━━━ Supplied information

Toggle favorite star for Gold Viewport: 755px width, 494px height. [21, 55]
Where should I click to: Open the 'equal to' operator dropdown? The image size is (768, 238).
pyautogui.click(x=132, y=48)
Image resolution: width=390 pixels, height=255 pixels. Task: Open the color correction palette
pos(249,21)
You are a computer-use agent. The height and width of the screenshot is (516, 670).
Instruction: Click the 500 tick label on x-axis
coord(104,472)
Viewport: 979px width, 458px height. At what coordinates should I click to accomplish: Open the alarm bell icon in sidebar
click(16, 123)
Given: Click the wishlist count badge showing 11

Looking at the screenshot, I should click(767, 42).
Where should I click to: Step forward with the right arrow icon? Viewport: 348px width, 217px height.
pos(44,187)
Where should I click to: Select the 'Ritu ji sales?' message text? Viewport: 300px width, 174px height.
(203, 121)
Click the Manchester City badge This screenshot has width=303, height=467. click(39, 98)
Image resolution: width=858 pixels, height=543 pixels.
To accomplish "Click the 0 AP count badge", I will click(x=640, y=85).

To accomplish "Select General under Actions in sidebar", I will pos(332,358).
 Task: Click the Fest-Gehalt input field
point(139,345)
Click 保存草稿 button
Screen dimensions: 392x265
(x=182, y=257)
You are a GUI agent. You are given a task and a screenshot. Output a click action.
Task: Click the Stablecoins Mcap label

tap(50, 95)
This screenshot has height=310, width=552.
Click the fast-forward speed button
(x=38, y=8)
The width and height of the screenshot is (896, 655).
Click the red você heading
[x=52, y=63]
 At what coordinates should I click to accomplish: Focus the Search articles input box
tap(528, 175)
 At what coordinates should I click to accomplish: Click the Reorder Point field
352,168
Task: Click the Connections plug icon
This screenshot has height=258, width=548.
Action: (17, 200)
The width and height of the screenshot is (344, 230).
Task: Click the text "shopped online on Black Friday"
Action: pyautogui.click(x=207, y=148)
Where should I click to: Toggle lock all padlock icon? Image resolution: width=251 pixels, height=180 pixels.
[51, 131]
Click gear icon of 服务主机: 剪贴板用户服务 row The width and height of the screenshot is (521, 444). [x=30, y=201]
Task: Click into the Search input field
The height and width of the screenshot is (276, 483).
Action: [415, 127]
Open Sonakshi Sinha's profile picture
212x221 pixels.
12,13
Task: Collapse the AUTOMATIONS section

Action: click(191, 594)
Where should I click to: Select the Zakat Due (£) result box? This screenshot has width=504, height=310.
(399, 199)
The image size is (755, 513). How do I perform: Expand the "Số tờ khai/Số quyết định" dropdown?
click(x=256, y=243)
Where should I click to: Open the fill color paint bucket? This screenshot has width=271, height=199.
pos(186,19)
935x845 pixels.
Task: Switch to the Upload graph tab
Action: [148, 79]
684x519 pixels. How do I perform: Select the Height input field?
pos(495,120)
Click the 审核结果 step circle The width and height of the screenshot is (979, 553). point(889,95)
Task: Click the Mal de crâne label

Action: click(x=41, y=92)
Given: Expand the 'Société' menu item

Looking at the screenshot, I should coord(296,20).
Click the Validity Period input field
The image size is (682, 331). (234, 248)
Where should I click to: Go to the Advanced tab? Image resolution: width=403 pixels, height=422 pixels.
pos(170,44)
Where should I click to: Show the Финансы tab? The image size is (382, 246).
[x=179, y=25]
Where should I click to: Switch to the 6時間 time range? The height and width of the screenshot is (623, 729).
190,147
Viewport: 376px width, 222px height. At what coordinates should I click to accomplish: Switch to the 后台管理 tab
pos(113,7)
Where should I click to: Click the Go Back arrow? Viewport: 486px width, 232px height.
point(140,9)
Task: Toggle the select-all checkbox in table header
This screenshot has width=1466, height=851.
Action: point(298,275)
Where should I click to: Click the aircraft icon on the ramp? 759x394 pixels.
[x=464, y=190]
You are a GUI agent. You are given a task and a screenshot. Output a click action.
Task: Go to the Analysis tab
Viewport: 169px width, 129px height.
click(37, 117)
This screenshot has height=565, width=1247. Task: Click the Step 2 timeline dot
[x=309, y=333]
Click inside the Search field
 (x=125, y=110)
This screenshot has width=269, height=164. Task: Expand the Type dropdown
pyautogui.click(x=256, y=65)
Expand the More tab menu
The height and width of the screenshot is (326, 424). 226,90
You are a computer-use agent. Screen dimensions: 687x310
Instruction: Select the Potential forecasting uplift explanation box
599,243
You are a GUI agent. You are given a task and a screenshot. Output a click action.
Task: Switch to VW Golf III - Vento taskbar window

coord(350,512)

━━━━━━

Copy out each line of the entries above that holds "computer".

**Exercise response:**
You are a computer-use agent. The height and width of the screenshot is (516, 670).
You are a computer-use agent. Screen dimensions: 687x310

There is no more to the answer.